On the CME platform, during the Singapore day, the first trade was made in the new derivatives contract that is settled against an also-new Singapore IMO 2020-compliant 0.5 percent S marine fuel assessment. That marine fuel assessment was launched at the start of January by S&P Global Platts.
Like all derivatives, the contract on the CME is a cash-settled contract that needs some sort of benchmark to settle against. The new Platts assessment is that benchmark.
According to an article published by S&P Global Platts, the trade was made for December 2019 at a price of $500 per metric tonne (mt). The article also notes that the trade is believed to have been done as part of a spread trade with the widely-traded Singapore Fuel Oil 380 CST contract, which is a key benchmark for the bunker fuel market.
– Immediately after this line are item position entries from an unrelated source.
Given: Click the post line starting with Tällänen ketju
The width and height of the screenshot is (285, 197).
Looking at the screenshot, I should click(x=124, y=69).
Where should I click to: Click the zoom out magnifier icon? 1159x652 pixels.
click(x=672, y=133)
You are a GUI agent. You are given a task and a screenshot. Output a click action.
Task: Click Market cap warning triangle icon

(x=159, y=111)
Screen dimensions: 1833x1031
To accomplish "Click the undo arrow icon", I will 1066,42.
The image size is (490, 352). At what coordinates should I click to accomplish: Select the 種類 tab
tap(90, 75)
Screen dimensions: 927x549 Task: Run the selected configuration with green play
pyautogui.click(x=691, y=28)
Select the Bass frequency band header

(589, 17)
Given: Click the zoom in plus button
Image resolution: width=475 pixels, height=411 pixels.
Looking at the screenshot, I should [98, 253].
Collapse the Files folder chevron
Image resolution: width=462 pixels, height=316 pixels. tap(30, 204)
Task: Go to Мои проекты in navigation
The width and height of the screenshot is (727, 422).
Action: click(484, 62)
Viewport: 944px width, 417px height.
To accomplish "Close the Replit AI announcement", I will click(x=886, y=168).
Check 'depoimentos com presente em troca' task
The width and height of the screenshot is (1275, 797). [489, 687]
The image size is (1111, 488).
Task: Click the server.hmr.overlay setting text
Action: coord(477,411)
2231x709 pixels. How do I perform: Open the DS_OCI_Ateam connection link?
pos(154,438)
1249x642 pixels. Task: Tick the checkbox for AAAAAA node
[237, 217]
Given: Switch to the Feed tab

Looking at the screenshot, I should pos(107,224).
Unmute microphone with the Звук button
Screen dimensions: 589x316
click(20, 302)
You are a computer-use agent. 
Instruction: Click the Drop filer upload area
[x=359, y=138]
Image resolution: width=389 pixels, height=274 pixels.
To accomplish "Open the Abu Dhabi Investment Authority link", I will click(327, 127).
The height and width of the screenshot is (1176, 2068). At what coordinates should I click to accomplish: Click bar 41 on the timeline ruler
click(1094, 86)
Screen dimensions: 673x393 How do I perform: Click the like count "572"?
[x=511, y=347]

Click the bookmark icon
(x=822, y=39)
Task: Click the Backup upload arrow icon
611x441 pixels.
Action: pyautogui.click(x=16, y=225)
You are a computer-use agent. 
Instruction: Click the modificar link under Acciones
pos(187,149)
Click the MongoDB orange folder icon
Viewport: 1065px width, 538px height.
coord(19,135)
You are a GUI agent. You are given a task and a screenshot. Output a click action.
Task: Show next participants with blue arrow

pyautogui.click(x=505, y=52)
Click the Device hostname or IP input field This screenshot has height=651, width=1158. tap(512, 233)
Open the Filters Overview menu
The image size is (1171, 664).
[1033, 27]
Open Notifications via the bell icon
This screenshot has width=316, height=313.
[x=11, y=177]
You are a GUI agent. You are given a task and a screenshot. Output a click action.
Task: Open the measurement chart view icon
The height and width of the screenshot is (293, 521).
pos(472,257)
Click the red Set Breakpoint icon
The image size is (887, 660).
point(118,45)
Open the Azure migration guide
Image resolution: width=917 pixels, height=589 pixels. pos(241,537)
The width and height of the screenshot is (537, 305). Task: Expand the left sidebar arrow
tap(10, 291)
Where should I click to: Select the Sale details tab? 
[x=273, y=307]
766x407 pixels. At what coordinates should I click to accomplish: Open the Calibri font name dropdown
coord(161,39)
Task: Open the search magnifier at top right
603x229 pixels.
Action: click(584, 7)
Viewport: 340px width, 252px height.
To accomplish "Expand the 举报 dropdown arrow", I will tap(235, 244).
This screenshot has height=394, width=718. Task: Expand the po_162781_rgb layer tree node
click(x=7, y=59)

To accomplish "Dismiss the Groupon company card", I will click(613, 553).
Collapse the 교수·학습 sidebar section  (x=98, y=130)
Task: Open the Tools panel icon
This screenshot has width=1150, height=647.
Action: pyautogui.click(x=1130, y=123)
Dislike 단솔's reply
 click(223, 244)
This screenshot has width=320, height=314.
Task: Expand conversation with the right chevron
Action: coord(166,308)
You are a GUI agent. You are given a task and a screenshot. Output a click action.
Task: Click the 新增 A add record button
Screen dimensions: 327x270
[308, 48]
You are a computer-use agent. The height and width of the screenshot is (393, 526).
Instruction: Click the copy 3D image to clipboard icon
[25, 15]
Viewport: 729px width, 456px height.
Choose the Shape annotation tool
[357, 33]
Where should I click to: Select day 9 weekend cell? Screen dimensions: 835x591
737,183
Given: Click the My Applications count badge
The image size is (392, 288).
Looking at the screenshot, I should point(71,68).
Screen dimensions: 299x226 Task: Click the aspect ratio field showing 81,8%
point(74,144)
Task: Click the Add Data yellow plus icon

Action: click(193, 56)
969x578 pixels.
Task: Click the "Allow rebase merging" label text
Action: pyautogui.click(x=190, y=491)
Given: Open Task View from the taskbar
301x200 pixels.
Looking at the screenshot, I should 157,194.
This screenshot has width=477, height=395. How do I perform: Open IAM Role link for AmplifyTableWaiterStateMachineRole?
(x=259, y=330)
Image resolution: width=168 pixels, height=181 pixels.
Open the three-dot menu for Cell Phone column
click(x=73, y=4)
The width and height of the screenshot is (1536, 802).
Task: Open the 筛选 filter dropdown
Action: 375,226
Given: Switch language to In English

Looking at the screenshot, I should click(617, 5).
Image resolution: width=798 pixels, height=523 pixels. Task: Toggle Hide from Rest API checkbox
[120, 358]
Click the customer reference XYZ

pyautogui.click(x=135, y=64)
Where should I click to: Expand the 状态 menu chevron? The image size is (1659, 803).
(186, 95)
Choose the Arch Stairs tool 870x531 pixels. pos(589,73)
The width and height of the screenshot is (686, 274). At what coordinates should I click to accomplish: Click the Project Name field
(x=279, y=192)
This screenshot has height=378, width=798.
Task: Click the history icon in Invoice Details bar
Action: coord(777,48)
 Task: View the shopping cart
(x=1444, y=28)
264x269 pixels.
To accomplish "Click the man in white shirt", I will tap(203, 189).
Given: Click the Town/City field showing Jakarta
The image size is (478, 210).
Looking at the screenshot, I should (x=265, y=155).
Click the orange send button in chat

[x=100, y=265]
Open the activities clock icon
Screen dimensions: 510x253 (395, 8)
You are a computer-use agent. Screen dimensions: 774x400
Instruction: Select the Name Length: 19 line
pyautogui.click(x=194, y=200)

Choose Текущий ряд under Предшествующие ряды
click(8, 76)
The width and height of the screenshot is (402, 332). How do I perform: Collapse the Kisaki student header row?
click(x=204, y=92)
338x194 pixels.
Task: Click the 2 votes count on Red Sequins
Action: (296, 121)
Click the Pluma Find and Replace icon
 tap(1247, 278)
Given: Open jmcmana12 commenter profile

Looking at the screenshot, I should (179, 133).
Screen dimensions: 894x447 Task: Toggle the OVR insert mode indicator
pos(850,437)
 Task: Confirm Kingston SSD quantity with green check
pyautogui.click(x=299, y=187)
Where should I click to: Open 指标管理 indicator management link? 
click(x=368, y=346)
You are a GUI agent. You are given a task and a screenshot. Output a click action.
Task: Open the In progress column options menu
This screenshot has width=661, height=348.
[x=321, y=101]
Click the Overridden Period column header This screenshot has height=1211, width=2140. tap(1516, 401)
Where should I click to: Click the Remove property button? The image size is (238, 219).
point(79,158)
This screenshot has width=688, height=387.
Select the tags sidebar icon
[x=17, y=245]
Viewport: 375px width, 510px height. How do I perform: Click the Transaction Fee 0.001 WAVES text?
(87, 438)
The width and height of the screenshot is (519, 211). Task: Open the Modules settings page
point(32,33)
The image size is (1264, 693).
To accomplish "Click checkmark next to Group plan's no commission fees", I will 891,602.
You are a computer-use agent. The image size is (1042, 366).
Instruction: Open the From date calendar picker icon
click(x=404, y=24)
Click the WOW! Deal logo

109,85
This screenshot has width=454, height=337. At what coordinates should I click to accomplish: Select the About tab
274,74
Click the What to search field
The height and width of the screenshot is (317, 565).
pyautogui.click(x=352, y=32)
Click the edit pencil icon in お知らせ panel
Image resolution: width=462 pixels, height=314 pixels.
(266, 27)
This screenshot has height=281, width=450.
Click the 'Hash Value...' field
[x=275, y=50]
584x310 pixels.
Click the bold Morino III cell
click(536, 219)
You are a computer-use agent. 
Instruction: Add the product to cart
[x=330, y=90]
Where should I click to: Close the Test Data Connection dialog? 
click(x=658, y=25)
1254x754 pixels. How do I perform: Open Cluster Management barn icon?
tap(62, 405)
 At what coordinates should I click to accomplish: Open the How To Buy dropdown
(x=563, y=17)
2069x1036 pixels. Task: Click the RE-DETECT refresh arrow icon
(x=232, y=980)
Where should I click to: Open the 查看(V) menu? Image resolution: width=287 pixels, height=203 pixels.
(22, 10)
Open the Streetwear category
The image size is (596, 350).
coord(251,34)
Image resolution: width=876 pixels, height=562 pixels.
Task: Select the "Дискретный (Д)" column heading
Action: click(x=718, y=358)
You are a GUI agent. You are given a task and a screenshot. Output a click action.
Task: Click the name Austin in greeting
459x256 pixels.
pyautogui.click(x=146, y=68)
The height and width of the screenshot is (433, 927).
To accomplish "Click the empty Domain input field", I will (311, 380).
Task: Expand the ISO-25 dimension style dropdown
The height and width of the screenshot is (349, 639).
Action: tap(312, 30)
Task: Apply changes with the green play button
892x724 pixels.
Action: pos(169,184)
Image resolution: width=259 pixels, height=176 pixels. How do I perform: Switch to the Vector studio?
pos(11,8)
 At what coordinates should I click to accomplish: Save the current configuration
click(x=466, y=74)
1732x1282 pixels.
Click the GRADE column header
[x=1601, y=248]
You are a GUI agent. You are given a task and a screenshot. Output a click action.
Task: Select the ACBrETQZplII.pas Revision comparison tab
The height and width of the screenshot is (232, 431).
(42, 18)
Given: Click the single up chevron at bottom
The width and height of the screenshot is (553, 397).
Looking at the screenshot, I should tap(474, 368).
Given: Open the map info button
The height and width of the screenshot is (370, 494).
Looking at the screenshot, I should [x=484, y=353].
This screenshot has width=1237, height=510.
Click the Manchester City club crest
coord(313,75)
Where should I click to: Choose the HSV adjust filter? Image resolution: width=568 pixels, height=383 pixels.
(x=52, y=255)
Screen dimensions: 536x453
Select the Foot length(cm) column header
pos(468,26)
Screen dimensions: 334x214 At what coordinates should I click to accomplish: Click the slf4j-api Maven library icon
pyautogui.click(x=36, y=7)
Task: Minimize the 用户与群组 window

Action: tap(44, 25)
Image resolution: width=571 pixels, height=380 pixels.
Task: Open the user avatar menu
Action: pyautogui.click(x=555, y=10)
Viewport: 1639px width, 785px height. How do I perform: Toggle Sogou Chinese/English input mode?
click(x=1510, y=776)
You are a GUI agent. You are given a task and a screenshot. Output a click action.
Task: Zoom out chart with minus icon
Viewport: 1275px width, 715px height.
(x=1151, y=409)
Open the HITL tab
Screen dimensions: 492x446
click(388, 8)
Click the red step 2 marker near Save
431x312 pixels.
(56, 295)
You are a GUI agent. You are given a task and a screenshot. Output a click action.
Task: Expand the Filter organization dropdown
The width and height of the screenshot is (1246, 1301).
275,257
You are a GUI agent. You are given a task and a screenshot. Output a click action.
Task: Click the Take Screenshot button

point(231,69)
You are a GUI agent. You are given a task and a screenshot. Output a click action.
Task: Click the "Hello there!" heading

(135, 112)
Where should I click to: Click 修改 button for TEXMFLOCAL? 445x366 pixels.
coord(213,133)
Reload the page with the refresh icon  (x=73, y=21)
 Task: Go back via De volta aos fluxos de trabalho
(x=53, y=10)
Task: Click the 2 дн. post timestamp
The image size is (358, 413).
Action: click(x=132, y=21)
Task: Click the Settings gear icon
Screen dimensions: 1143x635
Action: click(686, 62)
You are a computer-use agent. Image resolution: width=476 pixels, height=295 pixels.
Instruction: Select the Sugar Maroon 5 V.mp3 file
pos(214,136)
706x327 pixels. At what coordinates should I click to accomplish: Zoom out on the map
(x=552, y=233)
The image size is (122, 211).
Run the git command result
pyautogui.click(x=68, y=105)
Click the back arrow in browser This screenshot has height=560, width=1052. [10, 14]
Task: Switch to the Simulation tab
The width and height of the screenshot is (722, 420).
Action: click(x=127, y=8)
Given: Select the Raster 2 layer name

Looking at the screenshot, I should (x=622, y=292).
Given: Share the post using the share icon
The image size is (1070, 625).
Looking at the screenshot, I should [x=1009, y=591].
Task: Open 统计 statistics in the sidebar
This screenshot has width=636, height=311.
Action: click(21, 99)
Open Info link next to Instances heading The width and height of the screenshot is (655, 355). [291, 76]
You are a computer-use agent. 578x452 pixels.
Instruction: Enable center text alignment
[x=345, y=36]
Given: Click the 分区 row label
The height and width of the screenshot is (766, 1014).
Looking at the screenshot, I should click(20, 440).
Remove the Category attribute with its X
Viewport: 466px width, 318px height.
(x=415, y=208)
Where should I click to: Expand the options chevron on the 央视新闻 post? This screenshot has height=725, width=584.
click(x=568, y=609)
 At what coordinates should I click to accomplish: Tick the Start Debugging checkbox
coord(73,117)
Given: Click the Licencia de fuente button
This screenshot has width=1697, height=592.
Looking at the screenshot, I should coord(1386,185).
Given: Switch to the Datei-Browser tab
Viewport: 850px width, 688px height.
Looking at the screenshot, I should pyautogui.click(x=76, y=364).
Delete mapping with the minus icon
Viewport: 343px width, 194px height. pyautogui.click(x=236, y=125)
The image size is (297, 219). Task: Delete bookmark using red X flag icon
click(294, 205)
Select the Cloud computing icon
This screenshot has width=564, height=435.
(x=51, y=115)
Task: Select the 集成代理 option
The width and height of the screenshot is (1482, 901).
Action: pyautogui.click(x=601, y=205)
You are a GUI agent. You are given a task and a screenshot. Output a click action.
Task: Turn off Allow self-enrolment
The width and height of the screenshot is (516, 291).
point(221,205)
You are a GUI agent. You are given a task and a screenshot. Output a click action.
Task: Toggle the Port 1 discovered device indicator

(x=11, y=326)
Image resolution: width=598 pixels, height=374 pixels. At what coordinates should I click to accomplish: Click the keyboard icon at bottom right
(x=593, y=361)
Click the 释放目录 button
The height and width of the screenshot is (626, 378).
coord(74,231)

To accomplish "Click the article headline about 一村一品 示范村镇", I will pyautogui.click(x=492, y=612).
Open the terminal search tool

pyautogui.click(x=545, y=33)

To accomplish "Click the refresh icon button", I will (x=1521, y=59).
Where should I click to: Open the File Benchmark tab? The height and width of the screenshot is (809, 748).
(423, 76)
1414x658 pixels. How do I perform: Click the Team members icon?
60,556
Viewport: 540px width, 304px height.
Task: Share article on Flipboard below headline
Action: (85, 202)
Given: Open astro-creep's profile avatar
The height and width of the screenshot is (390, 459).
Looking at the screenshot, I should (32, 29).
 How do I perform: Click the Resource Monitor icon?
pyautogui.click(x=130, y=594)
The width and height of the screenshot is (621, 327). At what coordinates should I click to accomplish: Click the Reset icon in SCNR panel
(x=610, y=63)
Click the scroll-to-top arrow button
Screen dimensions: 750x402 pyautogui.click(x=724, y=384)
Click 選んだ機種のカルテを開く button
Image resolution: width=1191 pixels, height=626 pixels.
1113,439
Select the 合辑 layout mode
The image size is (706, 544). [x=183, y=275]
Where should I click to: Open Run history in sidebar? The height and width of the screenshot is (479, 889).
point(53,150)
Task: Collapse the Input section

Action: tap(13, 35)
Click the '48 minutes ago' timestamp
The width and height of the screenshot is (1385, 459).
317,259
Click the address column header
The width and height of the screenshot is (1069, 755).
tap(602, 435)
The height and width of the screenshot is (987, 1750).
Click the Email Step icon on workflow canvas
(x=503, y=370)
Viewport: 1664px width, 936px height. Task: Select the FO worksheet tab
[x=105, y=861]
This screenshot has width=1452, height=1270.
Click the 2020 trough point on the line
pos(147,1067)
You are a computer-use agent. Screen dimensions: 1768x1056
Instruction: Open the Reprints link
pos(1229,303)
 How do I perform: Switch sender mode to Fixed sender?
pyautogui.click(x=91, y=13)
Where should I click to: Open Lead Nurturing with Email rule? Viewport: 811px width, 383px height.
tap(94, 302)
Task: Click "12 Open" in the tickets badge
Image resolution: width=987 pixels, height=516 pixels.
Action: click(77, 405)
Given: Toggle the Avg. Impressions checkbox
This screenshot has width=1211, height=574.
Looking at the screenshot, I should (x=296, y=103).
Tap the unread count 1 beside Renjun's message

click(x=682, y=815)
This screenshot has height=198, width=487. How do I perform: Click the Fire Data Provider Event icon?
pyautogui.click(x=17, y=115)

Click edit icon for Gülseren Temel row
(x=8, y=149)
Bunker fuel is the term for the sulfur-rich heavy oil that is now the primary fuel for powering ships and which is going to be mostly eliminated from that market when IMO2020 goes into effect next year. Distillate fuels – of which diesel is one portion – are expected to be a major substitute for bunker fuel under the new rule.
At the time of the $500 0.5%S trade, Platts reported that 380 CST fuel oil was believed to be trading at $325/mt for December 2019. How does that sort of a gap equate to a per gallon price? The conversion factor that Platts lists for IFO 380 is 6.35 barrels per metric tonne. Dividing that into the $175 spread, it works out to $27.55/barrel. Dividing that by the 42 gallons contained in a barrel, it is about 67 cents per gallon.
That doesn’t mean that the price of diesel is going to rise 67 cents per gallon when IMO 2020 takes effect. First of all, the new Platts assessment is for a low-sulfur fuel oil, not a distillate product – of which diesel is one kind – so there is no actual diesel in the comparison. Secondly, there is nothing to compare the 67 cents against, because this spread effectively did not exist until this month.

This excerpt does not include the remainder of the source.